> **ASSIGNED TASK**
The answer must be the lines from the one that holds "You are a computer-use" through the final line of the data, copied exactly, with no pictures.
*** Opening RECORDS FOR THE EXERCISE ***
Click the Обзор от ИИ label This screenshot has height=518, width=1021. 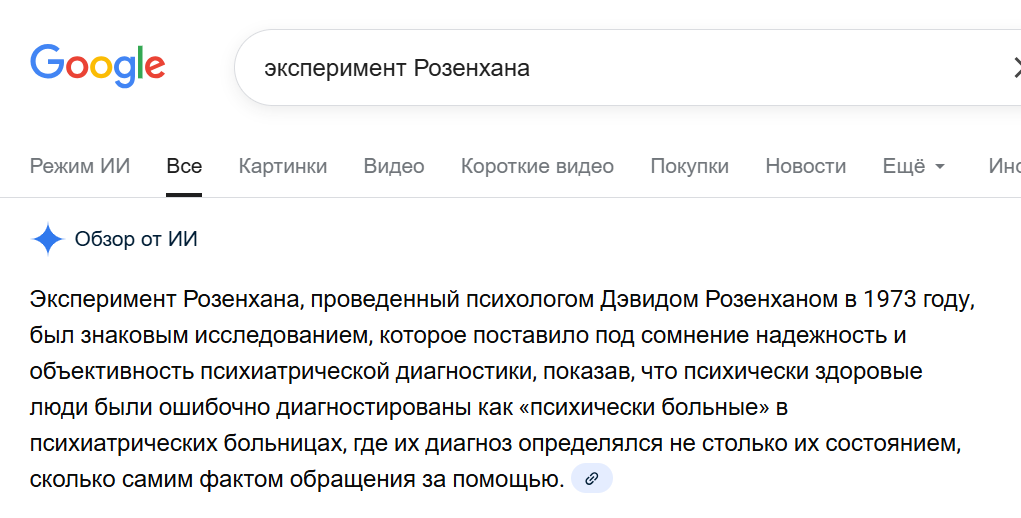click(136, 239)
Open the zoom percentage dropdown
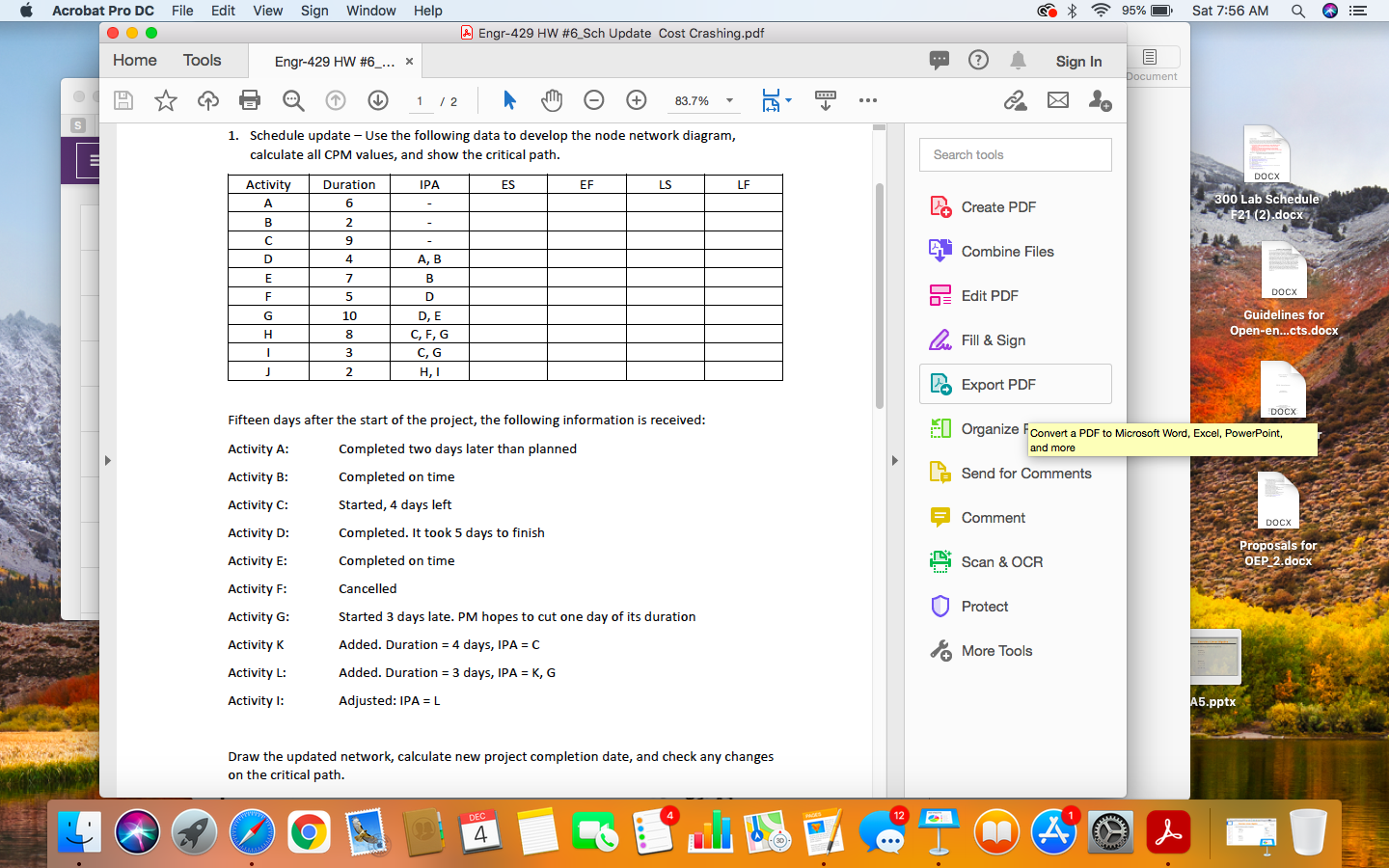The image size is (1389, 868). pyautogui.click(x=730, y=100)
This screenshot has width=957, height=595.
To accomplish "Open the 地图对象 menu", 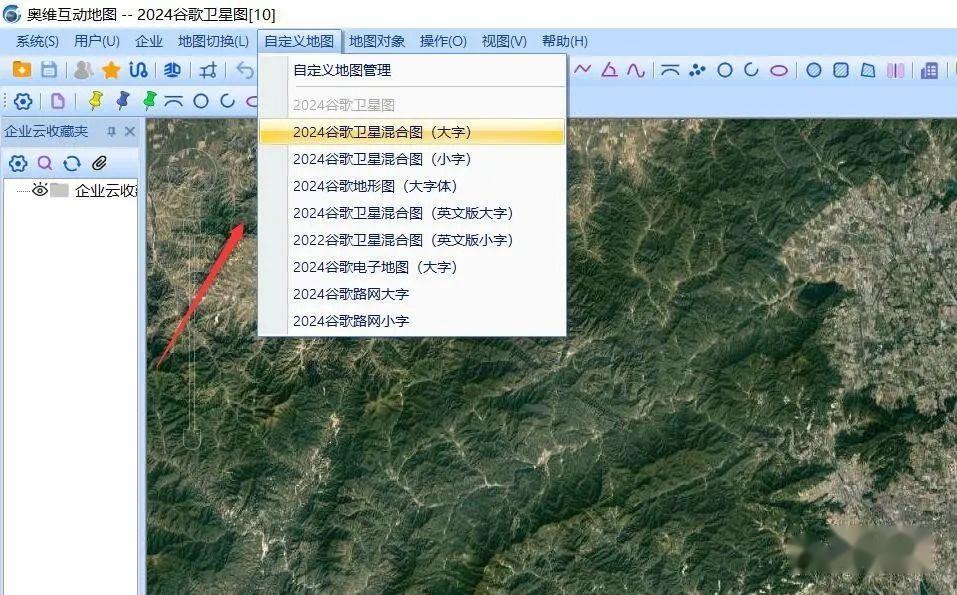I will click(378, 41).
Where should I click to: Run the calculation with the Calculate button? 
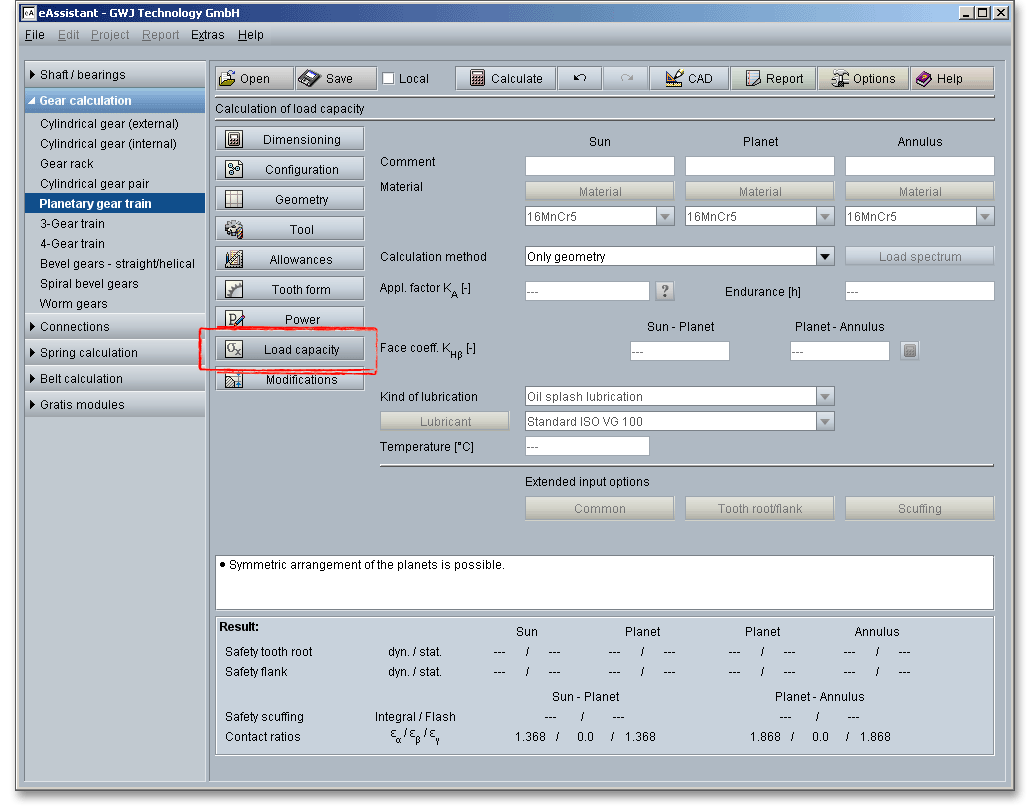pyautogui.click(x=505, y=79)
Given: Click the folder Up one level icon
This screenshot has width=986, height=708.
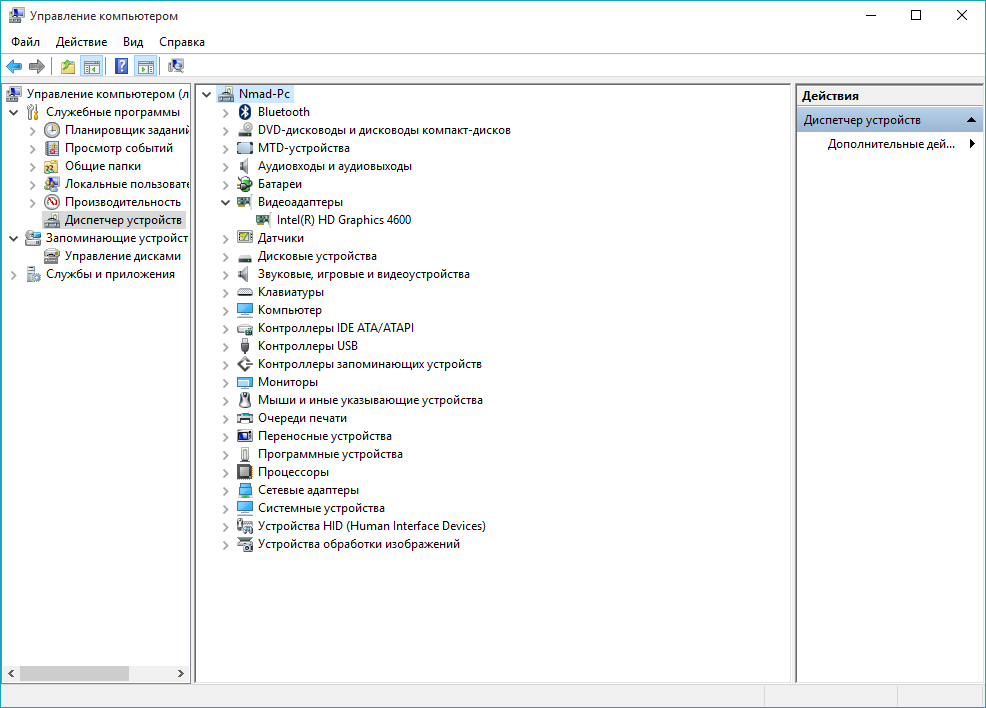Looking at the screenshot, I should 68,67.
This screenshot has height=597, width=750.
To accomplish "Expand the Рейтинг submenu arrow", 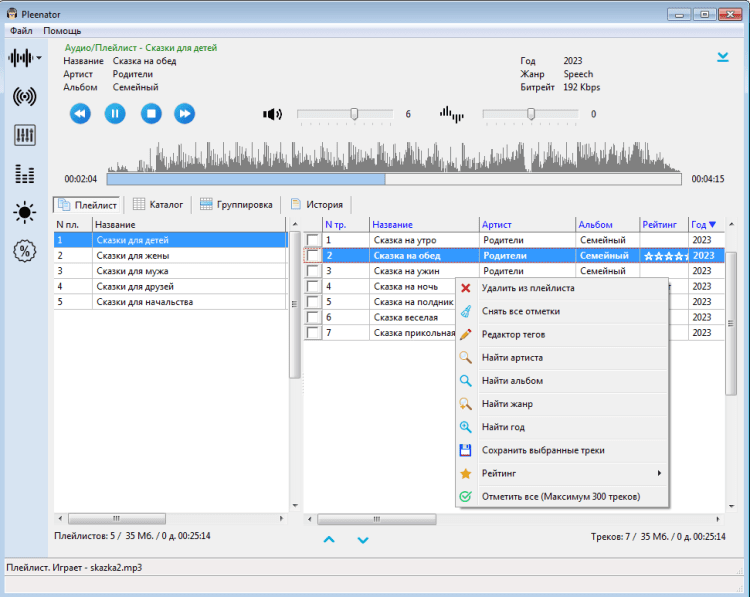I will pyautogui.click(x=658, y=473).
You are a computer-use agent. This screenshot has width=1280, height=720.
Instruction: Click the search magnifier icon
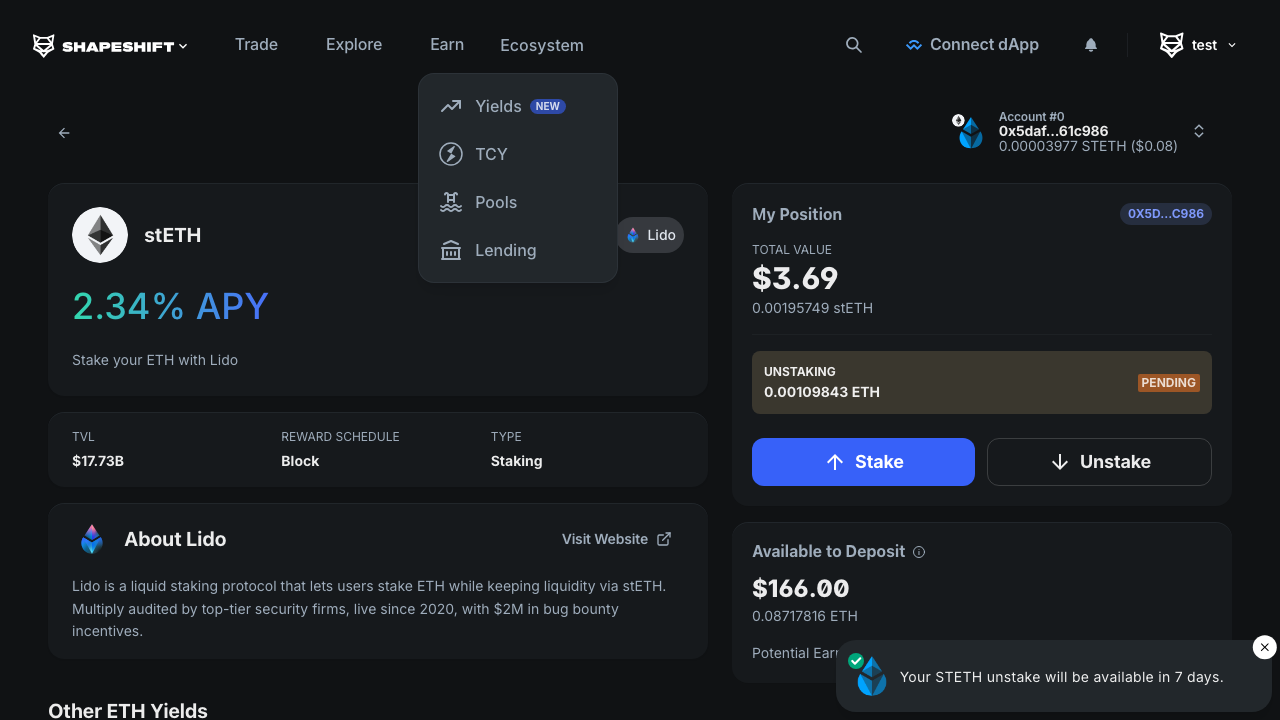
*** Closing RECORDS FOR THE EXERCISE ***
> **ANSWER FOR THIS EXERCISE**
You are a computer-use agent. This screenshot has width=1280, height=720.
Instruction: Click the search magnifier icon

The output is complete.